THUNDER BAY -- The NDP Monday revealed a campaign pledge to lower hydro bills across the province, but the HST-slashing plan won’t amount to cash savings for homeowners for about two years.
New Democrat party leader Andrea Horwath held her second campaign stop in the city in as many days, announcing that if elected her party would remove the provincial portion of the HST from hydro bills starting in 2016.
“We have consistently been of the opinion that the HST does not belong on electricity bills, that people’s bills are going up constantly and we need to see some relief for families,” she said.
The initiative, which Horwath says will save the average Ontario family about $120 per year, was also announced during the 2011 campaign.
Horwath held the Monday morning announcement in the living room of Northwood resident and NDP supporter Jeff Caldwell.
Caldwell, 54, is the father to two teenage sons and says the recent harsh winter has resulted in hefty bi-monthly bills where the tax hit is felt.
“The most recent bill I got was $135 and $17 of that is HST. Prior to that the previous bill was $150,” he said.
Prior to the HST being added in 2010, Caldwell said he was paying in the vicinity of $100 per bill.
Thunder Bay-Atikokan NDP candidate Mary Kozorys said many of the people she has encountered in the early stages of the campaign have been vocal about how the cost of energy can be brought down.
“I think it’s a very practical approach. One of the first steps we can implement is taking the HST off hydro bills,” Kozorys said. “This is what I’m hearing every day on the doorstep, how can government make life more affordable.”
Taking the eight per cent tax off the bills is just a starting point in the party’s plan to bring down electricity bills the NDP claim are among the highest in Canada. The Liberal government has admitted ratepayers will see an increase of 33 per cent in the next three years.
Horwath acknowledged there is a lot more work and measures required to lower hydro rates across the province. She said the party is committed to consolidating agencies, capping executive salaries, ensuring exported energy is not subsidized and ordering a review of private power contracts by the Auditor General.

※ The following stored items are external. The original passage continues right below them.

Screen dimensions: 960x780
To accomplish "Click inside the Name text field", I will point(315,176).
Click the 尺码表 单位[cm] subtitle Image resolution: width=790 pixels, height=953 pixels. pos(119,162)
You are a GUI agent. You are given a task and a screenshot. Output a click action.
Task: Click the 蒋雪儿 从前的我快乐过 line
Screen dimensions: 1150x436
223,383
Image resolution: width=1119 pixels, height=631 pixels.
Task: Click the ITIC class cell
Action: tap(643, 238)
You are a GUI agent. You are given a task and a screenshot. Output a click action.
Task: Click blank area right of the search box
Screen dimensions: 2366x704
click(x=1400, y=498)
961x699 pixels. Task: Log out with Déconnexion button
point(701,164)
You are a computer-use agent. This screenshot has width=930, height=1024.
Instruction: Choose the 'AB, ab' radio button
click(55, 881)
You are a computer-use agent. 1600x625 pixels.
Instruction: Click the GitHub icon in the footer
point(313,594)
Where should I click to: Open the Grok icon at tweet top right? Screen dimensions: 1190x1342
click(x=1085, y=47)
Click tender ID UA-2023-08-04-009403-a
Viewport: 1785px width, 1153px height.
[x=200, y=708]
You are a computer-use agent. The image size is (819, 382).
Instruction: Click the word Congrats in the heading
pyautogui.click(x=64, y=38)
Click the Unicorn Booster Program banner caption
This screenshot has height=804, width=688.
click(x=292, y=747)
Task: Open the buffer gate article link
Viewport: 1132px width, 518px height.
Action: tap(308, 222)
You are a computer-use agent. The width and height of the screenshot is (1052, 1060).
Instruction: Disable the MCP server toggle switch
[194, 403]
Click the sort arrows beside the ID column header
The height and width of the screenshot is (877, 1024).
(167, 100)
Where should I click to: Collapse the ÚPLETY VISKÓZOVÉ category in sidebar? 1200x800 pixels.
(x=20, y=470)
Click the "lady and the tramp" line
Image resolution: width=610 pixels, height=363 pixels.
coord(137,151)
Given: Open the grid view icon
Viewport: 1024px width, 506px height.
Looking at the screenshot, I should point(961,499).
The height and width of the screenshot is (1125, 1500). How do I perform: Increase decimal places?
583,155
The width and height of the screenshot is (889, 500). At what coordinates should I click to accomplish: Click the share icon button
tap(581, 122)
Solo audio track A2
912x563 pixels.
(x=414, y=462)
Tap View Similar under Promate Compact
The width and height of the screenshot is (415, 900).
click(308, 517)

“It’s a start to get the bills down a bit. We’d like to make some efforts to try to get the rates under control themselves. We don’t believe it’s inevitable for those rates to go up 42 per cent so we’ve unveiled a plan to get those rates under control,” Horwath said.
“I think we’re the only party bringing forth a number of new ideas on how we get those electricity rates under control here in Ontario.”
Horwath took issue with the Liberals’ Green Energy Act, saying the legislation was “fumbled seriously” when it was enacted and that it puts neighbouring communities in direct competition with one another.
However, she said she did not agree with tearing up existing contracts and subsidies. She explicitly ruled out building any new nuclear power plants.
Earlier Monday, Progressive Conservative Leader Tim Hudak announced a portion of his party’s energy platform to stabilize electricity rates.
Hudak proposes removing subsidies for wind and solar power and instead replacing them with investments in nuclear, natural gas and hydro power. It also intends to make it easier for Ontario to import energy from neighbouring provinces and the United States.
When asked about the possibility of a leaders’ debate being held in the city, Horwath answered she is not aware of a date being set at this point. She did say she was unsure if her team had made any proactive efforts to set up such a forum.
More than two weeks ago before the election was called, Premier Kathleen Wynne issued a challenge to Horwath and Hudak to hold a northern leaders’ debate.
“We’re happy to take on those debates at any time,” Horwath said.
Horwath and Hudak staged a debate in Thunder Bay during the last provincial election, with then-Liberal leader Dalton McGuinty absent.
The NDP leader is scheduled to make another announcement Monday afternoon in Sudbury.